Amianto: studio conferma allarme,Bagnoli 'capitale' tumori

A giorni ordinanza sindaco Napoli, chi ha inquinato deve pagare

27 novembre, 10:48
(ANSA) - NAPOLI, 27 NOV - Per anni non hanno fatto altro che ripeterlo. Non hanno fatto altro che chiedere aiuto, giustizia, perché l'amianto aveva ucciso i loro genitori e stava uccidendo anche loro che in quelle fabbriche-killer di Bagnoli non ci avevano neanche messo piede. Oggi alcuni dati dell'Osservatorio Oncologico, relativi al periodo 2008-2012, confermano, in pieno, quei timori. Dicendo questo: a Napoli nell'ex area industriale di Bagnoli-Fuorigrotta aumenta l'incidenza di tumori per mesotelioma, derivanti dall'esposizione all'amianto, e di tumori vescicali. Aumenta rispetto al resto dell'area di Napoli e al resto d'Italia, ancora oggi. Nella Decima Municipalità ci sono anche altri dati che preoccupano: quelli relativi alla crescita dell'incidenza, cioè il numero di nuovi casi in un anno, di tumore ai polmoni rispetto al resto del territorio cittadino e che questi incrementi, anche se in misura diversa, riguardano sia gli uomini che le donne. Lo studio, promosso dal Comune di Napoli, ha utilizzato la banca dati dei medici di medicina generale che nella decima Municipalità assistono 55.586 soggetti che costituiscono il 55 per cento della popolazione residente.
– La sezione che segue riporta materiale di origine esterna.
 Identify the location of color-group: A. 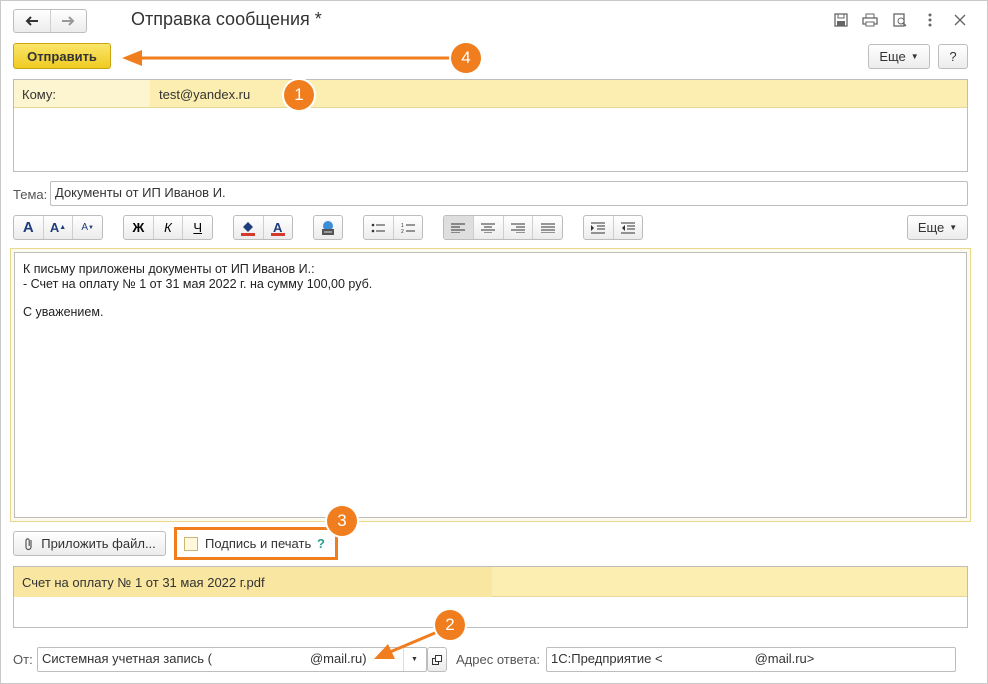
(263, 228).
Secondo i dati forniti, nell'area di Bagnoli-Fuorigrotta, per quanto riguarda il tumore vescicale, su un tasso standardizzato di 100mila abitanti, negli uomini si registrano 79 nuovi casi, a Napoli 50 e in Italia 51. Sul fronte femminile, i nuovi casi nell'area ovest sono 16,9, nel resto della città sono 9,9 e in Italia 9. Per quanto riguarda il mesotelioma, i dati riferiscono che nelle donne dell'area ovest di Napoli si registra l'1 per cento di nuovi casi, a Napoli e in Italia lo 0,6 , mentre negli uomini a Bagnoli i casi sono 2,4, a Napoli 1,3 e in Italia 2,2.

Ed ancora, emerge che nell'area occidentale i tumori maggiormente riscontrati nella popolazione maschile sono al polmone, alla prostata e alla vescica, mentre nelle donne al seno, al colon e al polmone. Per quanto riguarda il cancro al seno, a Bagnoli, su un tasso di incidenza standardizzato ogni 100mila abitanti, si registrano 116 nuovi casi annui a Napoli 118 e in Italia 110. In un'area, quella di Bagnoli, dove pochi mesi fa una inchiesta della Procura ha messo sotto accusa 21 persone responsabili di truffa e disastro ambientale per aver sperperato oltre 100 mln e per non aver bonificato alcunché, ora potrebbe cambiare qualcosa. Questo, almeno, l'intento del sindaco di Napoli, Luigi de Magistris, che annuncia, nei prossimi giorni, una ordinanza. Il principio è questo: ''chi inquina, paga''. Pertanto, andrà ''a ordinare la bonifica e il risarcimento economico'' ai soggetti che negli anni hanno inquinato con le proprie attività l'area occidentale di Napoli.